Enquanto o Hamas buscava sobreviver à ofensiva de Israel, a anarquia tomou conta de Gaza, roubando parte da legitimidade da facção e até provocando pequenos protestos contra seu seu regime.
Agora que Israel está se retirando para linhas de controle sob o acordo do presidente dos EUA, Donald Trump —que prevê o desarmamento do Hamas—, o grupo e suas forças varreram a metade restante do território, disseram os residentes.
“Claro que eles não estão com capacidade total, mas precisam projetar uma imagem —o Hamas está saindo com toda força, e até que qualquer força internacional de estabilização seja implantada, eles estão no comando”, diz Mkhaimar Abusada, professor de ciência política da Universidade Al Azhar de Gaza, que agora vive no Cairo. “A polícia saiu dentro de poucas horas. Estão organizando o tráfego, implantando-se em todos os lugares. (…) É como se fosse normal.”
Uma das demonstrações mais potentes do controle do Hamas são os assassinatos públicos de vários homens encapuzados em mercados movimentados, com vídeos chocantes repercutindo instantaneamente nas redes sociais palestinas e israelenses.
O grupo terrorista afirmou que eram membros de clãs que haviam colaborado com Israel, chamando suas execuções de advertência para que outros entregassem suas armas e se rendessem. A facção ainda declarou guerra a pelo menos quatro grupos armados, dois dos quais acredita-se que tenham sido armados por Tel Aviv e que agora atuam atrás das linhas israelenses.
Em outros vídeos, homens foram baleados nas pernas enquanto multidões assistiam —uma lembrança da brutalidade das batalhas fratricidas de 2007, nas quais o Hamas tomou o controle de Gaza de seu rival palestino, o Fatah, inclusive jogando membros do grupo rival de edifícios ou atirando em seus joelhos.
“Para os moradores de Gaza, a mensagem é cristalina: ‘Não se metam conosco, nem ousem protestar'”, diz Abusada. “Dois milhões de palestinos agora sabem: não se revoltem contra o Hamas.”
Trump, questionado sobre a justiça vigilante aplicada nas ruas de Gaza, disse que “não o incomodava muito”. “Eram gangues muito, muito ruins”, afirmou. O republicano afirmou a jornalistas ainda que os combatentes “querem parar os problemas e têm sido abertos sobre isso, e nós demos aprovação por um período de tempo”.
Dalalsha, o analista baseado em Ramallah, diz que a demonstração de força também tem a intenção de enviar uma mensagem aos diplomatas que agora buscam converter este cessar-fogo em uma trégua permanente.

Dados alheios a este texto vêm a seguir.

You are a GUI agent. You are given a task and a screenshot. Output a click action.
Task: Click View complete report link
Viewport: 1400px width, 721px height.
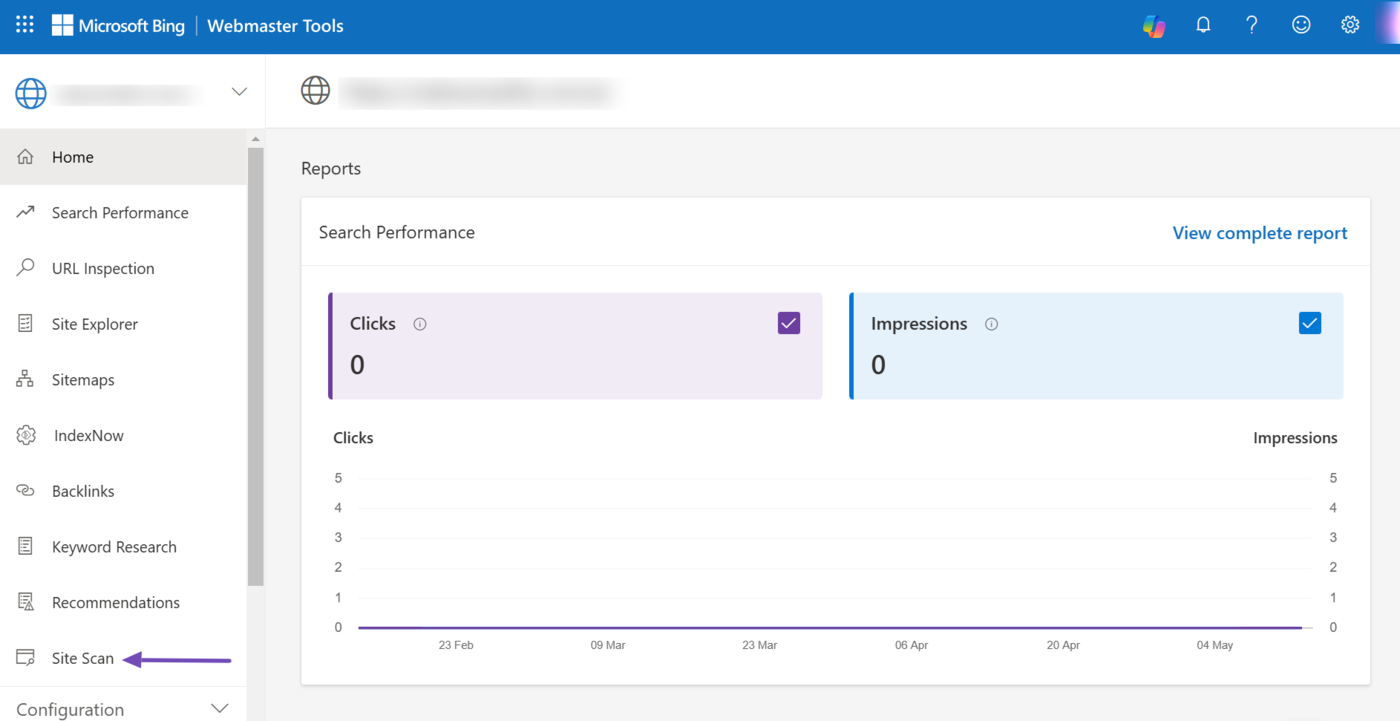click(1259, 233)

A segunda fase do plano de 20 pontos assinado na segunda (13) exige que o Hamas se desarme e ceda qualquer papel de governança em Gaza, além da desmilitarização do território e da entrada de uma força internacional de estabilização. Trump advertiu esta semana que “se eles não se desarmarem, nós os desarmaremos”.
Ao afirmar o controle, exibir suas armas abertamente e eliminar seus rivais, o Hamas está tentando se colocar em uma posição mais forte nessas negociações, diz ele.
“A questão principal não é com a governança —tem a ver com o controle de segurança”, afirma. Limitado pela quantidade de ajuda que Israel permitirá no território devastado, o Hamas “não pode fornecer serviços como costumava” fazer. “Mas eles definitivamente estão tentando manter o controle de segurança: a polícia, o Ministério do Interior”, diz. “Eles estão se agarrando a isso como uma questão de negociação no futuro.”
Mahmoud diz ainda que não pôde deixar de notar como o pessoal do Hamas que encontrou estava saudável. “Quando você os vê fisicamente, vê seus corpos —você tem uma indicação clara de que eles não estavam sofrendo como nós nesta guerra”, diz. “Eles estavam seguros —comida, bebida, emocionalmente.”